英IBMは3月14日(現時時間)、手の震えに悩むユーザーのために震えを補正するマウスアダプタを開発したと発表した。英国のベンチャー企業MontroseSecamがライセンスを受け、「Assistive Mouse Adapter」という名称で製造し販売する。
International Essential Tremor Foundation(IETF)によると、手の震えで最も一般的な症状である本態性振戦(はっきりした原因がなく、手が震える症状)が見られる人は米国だけで1000万人近くいるという。この症状がある人はマウスを使うときに無意識に手が動いてしまい、パソコンを操作することが難しい。画面上のカーソルが不安定に動くため、電子メールの開封や、ウェブボタンを押すといった簡単な作業も困難になる。
Assistive Mouse Adapter(左) |
Assistive Mouse Adapterは、カメラレンズ用の手ぶれ防止装置と同様の仕組みを使って、震えの動きが伝達されないようにするもの。PCとマウスの間に接続して利用する。PCにソフトウェアを追加する必要はない。震えの度合いに応じた調節が可能で、指の震えのために意図せず行われた複数回のマウスクリックを無視するように設定することもできるという。
MontroseSecamのディレクターの一人で、自らも遺伝による先天的な振戦(手が震える症状)をもつJames Cosgraveは、「私はパイロットですが、震えによって飛行機を操縦する能力が制限されたことはありません。しかしパソコンの場合は、マウスを使って画面上で非常に小さなカーソルを正確に操作しなければ何もできないので、ほとんど操作することができませんでした」と話す。

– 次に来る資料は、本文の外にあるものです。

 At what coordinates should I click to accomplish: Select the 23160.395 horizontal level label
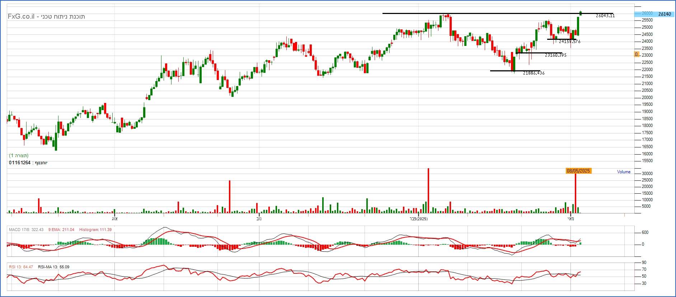point(555,55)
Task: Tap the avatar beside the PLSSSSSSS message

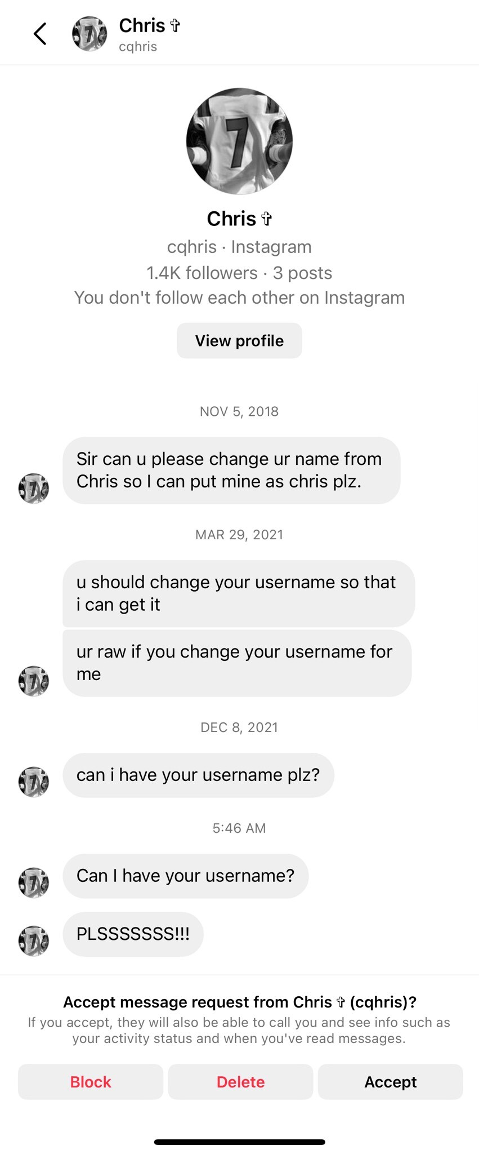Action: (34, 940)
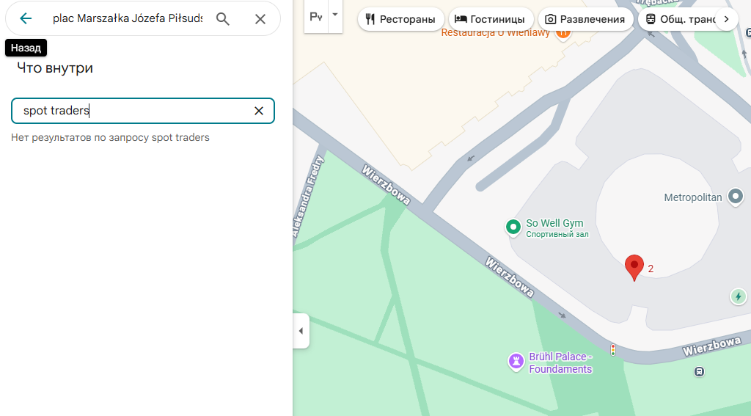Click the back arrow in search bar
The width and height of the screenshot is (751, 416).
[x=26, y=18]
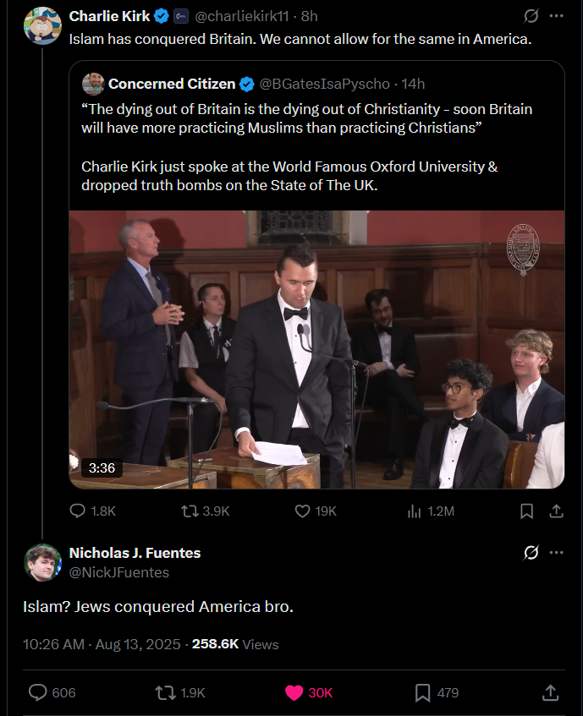This screenshot has height=716, width=583.
Task: Open Grok actions on the top post
Action: tap(531, 16)
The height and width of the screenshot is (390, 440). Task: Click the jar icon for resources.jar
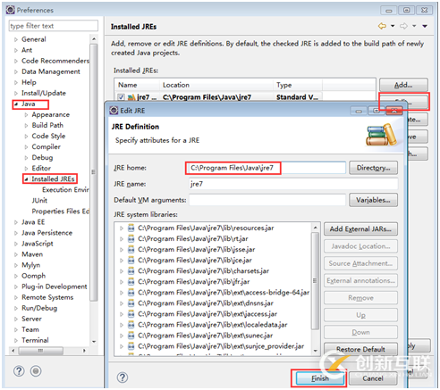[x=131, y=228]
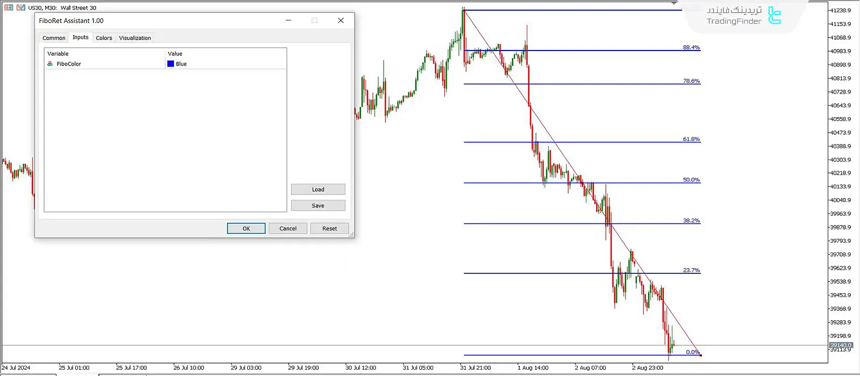Click the 61.8% Fibonacci level label

pyautogui.click(x=691, y=139)
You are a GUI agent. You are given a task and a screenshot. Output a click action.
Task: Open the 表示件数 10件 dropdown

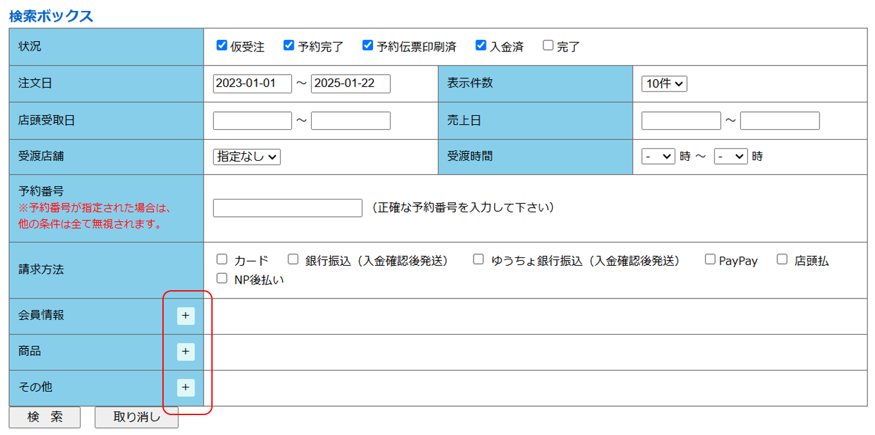pos(664,84)
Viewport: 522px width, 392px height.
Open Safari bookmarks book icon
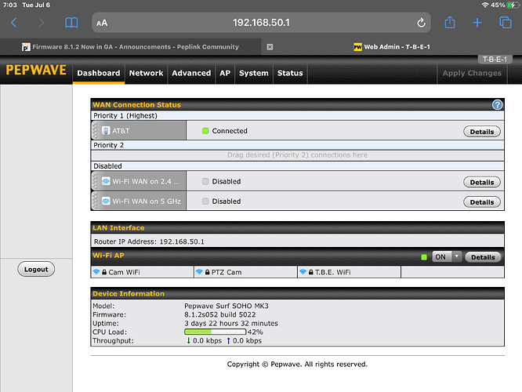coord(72,23)
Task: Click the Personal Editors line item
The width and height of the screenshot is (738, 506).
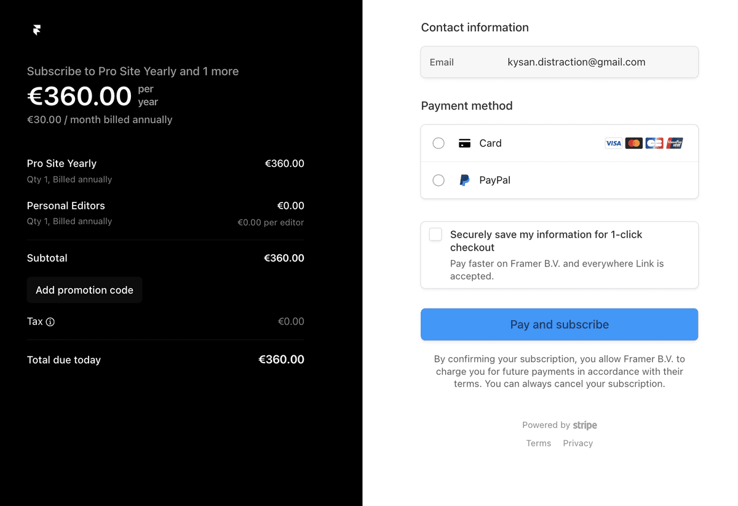Action: tap(66, 206)
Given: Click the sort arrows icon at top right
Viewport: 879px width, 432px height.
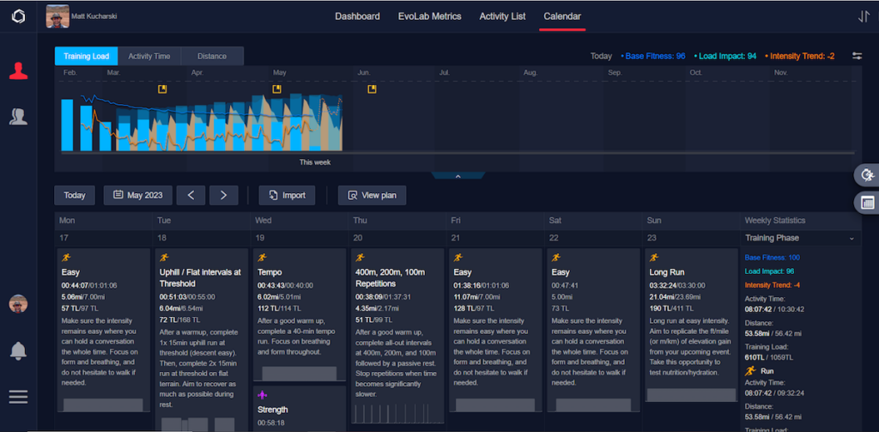Looking at the screenshot, I should point(864,16).
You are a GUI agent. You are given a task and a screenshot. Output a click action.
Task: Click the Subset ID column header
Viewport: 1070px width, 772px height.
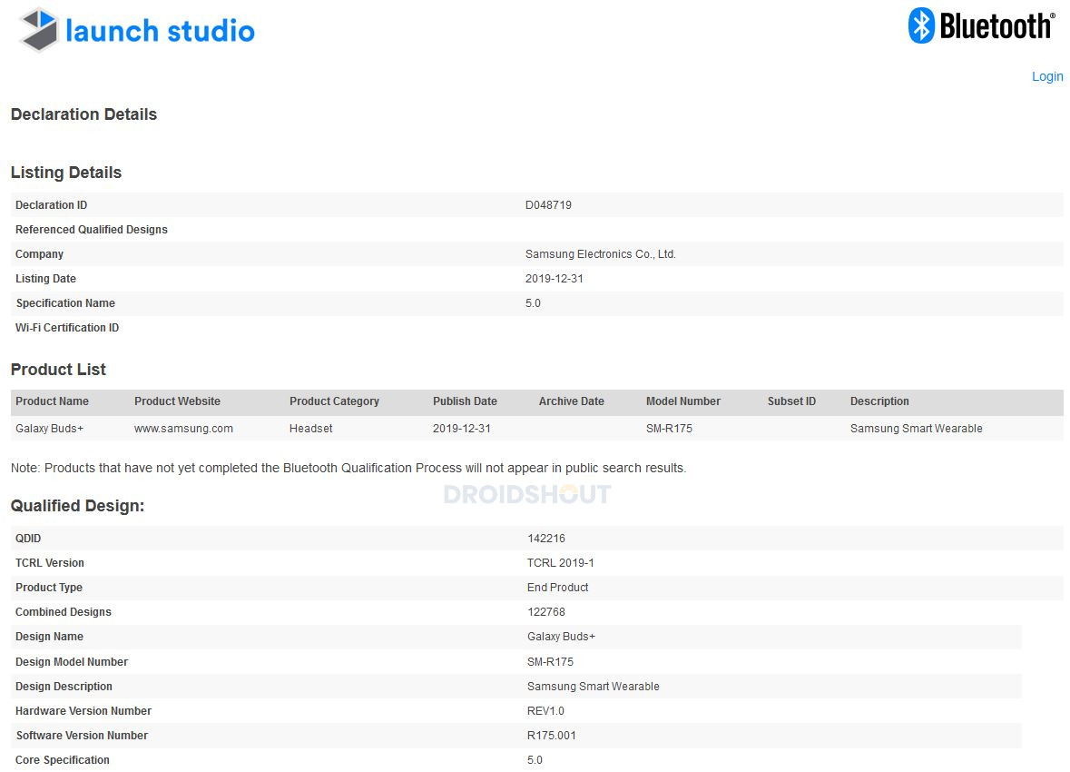[x=791, y=401]
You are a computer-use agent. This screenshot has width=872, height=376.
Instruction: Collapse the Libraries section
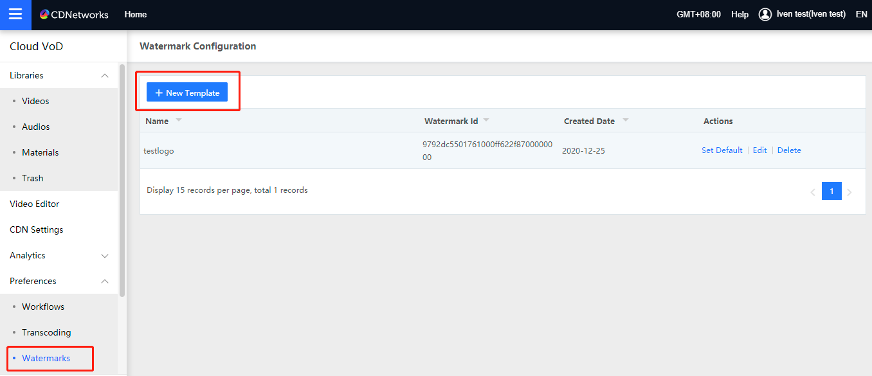(105, 76)
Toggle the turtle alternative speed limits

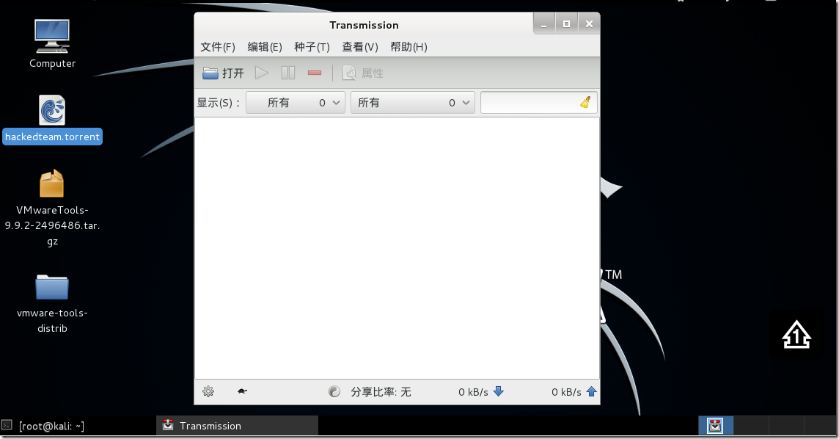(242, 392)
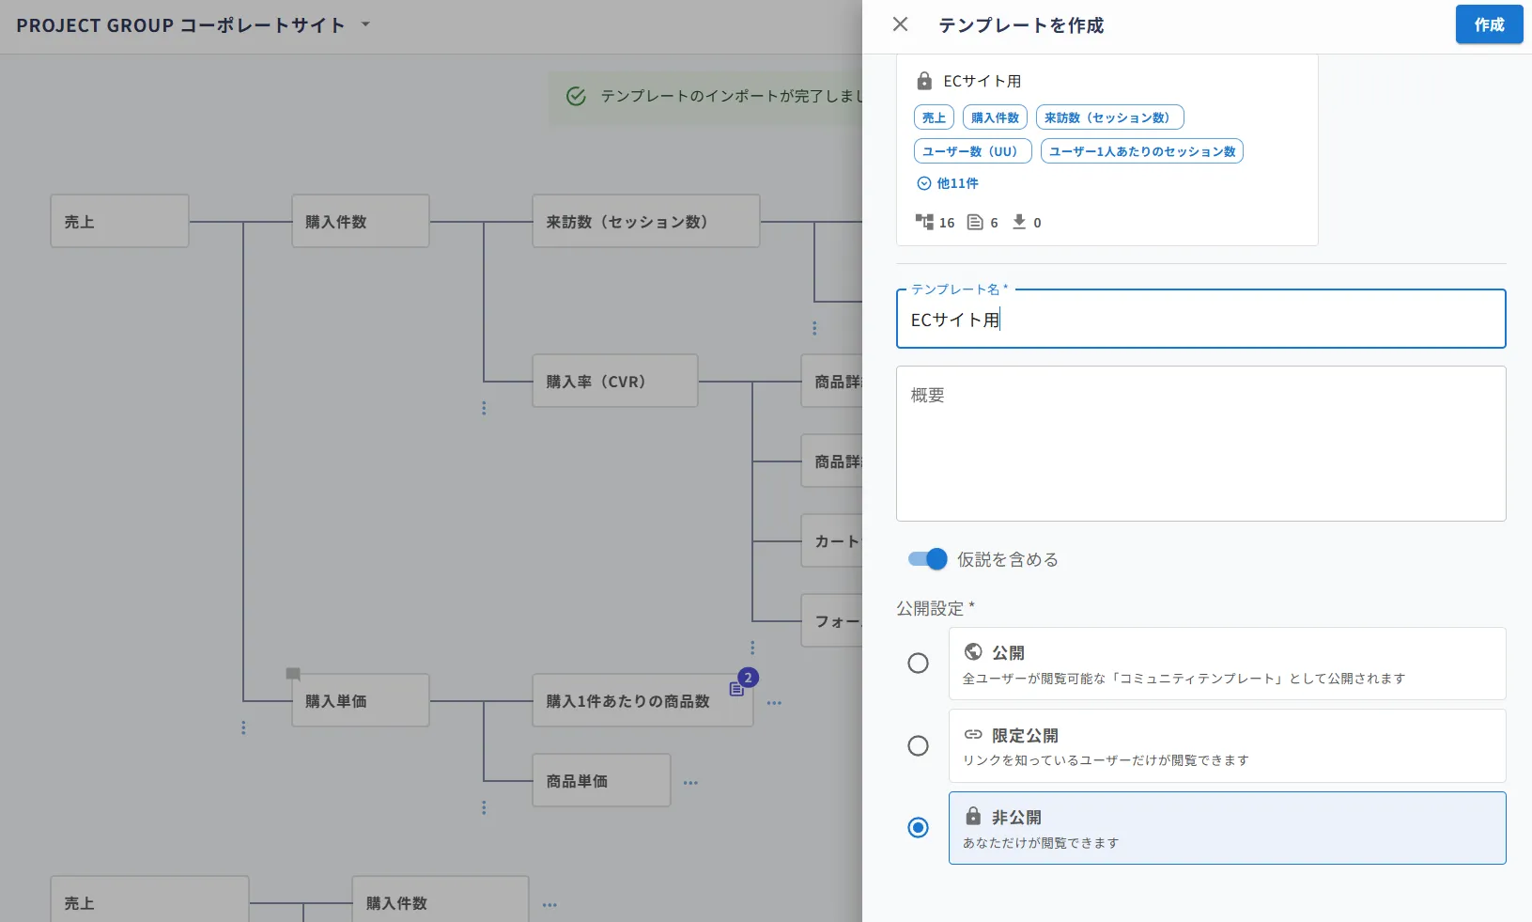The height and width of the screenshot is (922, 1532).
Task: Click the 来訪数（セッション数） tag chip
Action: click(1109, 117)
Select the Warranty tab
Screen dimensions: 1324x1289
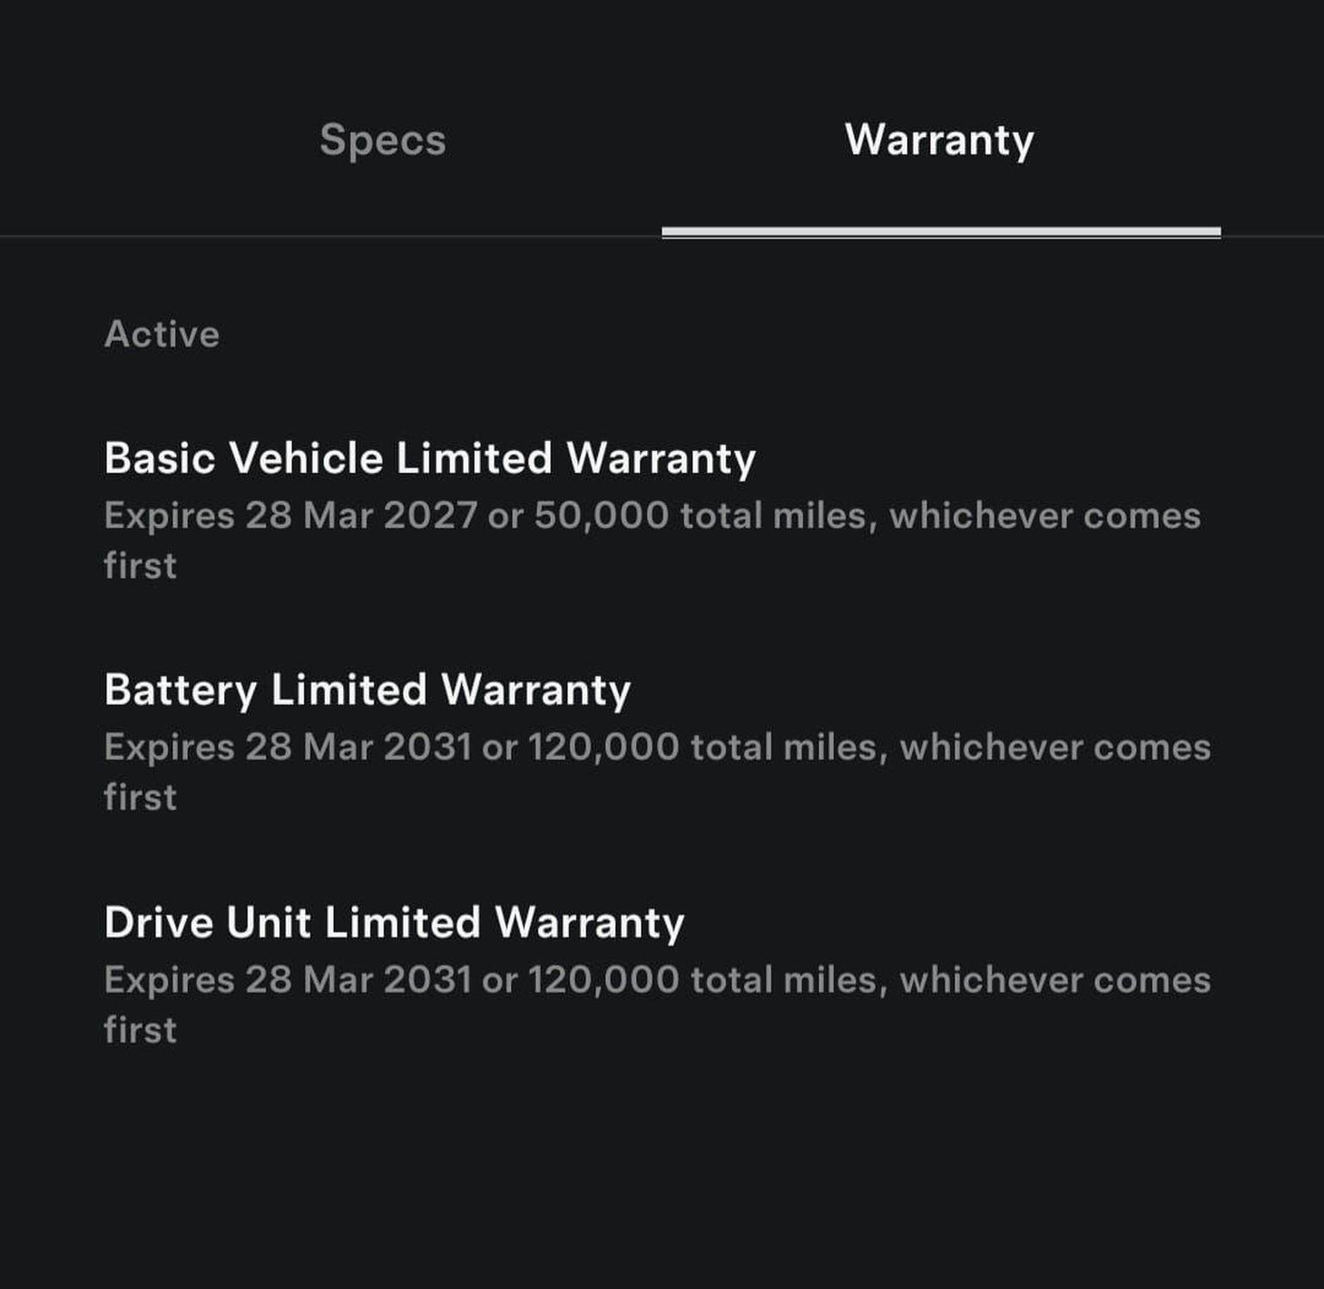coord(939,140)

このマウスアダプタを最初に開発したIBM研究員の1人であるJames Levineは、「社会の高齢化が進めば年配のコンピュータユーザーも増えることになりますが、同時にコンピュータ利用の必要性も増大していきます。手の震えに悩む人々もAssistive Mouse Adapterを使えば、もはや他人に頼らなくとも、オンラインバンキングやショッピング、あるいは医療上のアドバイスを受けるといった日常的な活動が可能になります」とコメントしている。
販売は3月14日より開始する。価格は英国からのオーダーの場合は67ポンド50ペンス、欧州外からの場合は107ドル。
MontroseSecamは、Assistive Mouse Adapterの売上の一部を、手が震える症状に悩む人々に対する支援と助言を行う英国内の団体に寄付するとしている。